YOUR correspondent Tyler Chinnick 'The wealth gap' (letters, February 27, 2009) may well be right to point to the contribution of neo-liberal economic theory to our present woes (as it contributed to the woes of the Irish during the famine in the nineteenth century).

But such ideology does not justify the neglect of specifically British working-class interests.

There has been no need, for example, to increase the scale of immigration into Britain since 1997, and one wonders whether any politician can have given any thought to the problem of over-population in a densely populated island.

But there can be no doubt that, whatever the theory, policy has been determined in this area as in that of banking, by sheer greed, and the attraction of cheap labour has been the dominant impulse. We are now paying the price for such economic short-sightedness.
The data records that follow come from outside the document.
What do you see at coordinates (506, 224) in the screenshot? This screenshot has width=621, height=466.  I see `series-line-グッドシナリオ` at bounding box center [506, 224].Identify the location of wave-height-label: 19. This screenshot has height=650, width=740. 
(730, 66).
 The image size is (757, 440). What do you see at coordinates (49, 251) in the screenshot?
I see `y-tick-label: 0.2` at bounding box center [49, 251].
There  is also a national issue involved. The governments responsible for this disaster are British governments, not English, Scottish, and Welsh governments.

The British may have lost an empire, but they have not yet abandoned imperial habits or thoughts.

Thus you are now recording the deaths of our admirable  soldiers in Afghanistan (as previously in Iraq).

There has been no political discussion of the merits  of sending our troops to Iraq and Afghanistan, and there is no obvious British or English imperative for them to be there.

It is yet another example  of British incompetence and vain­­gloriousness.

Thus, as he destroys the British economy the present British Prime Minister is saving the world's banking  system.

It  is a sick joke played out at the expense of British citizens robbed of their incomes, pensions and savings.

Meanwhile, there  is no English parliament willing to stand up for specifically English interests.

The English seem to be as stupid at politics as they are at rugby. There is a nationalist issue here, and that is not to be doubted. – Gerald Morgan (Lydbrook School; English Parliamentary Party).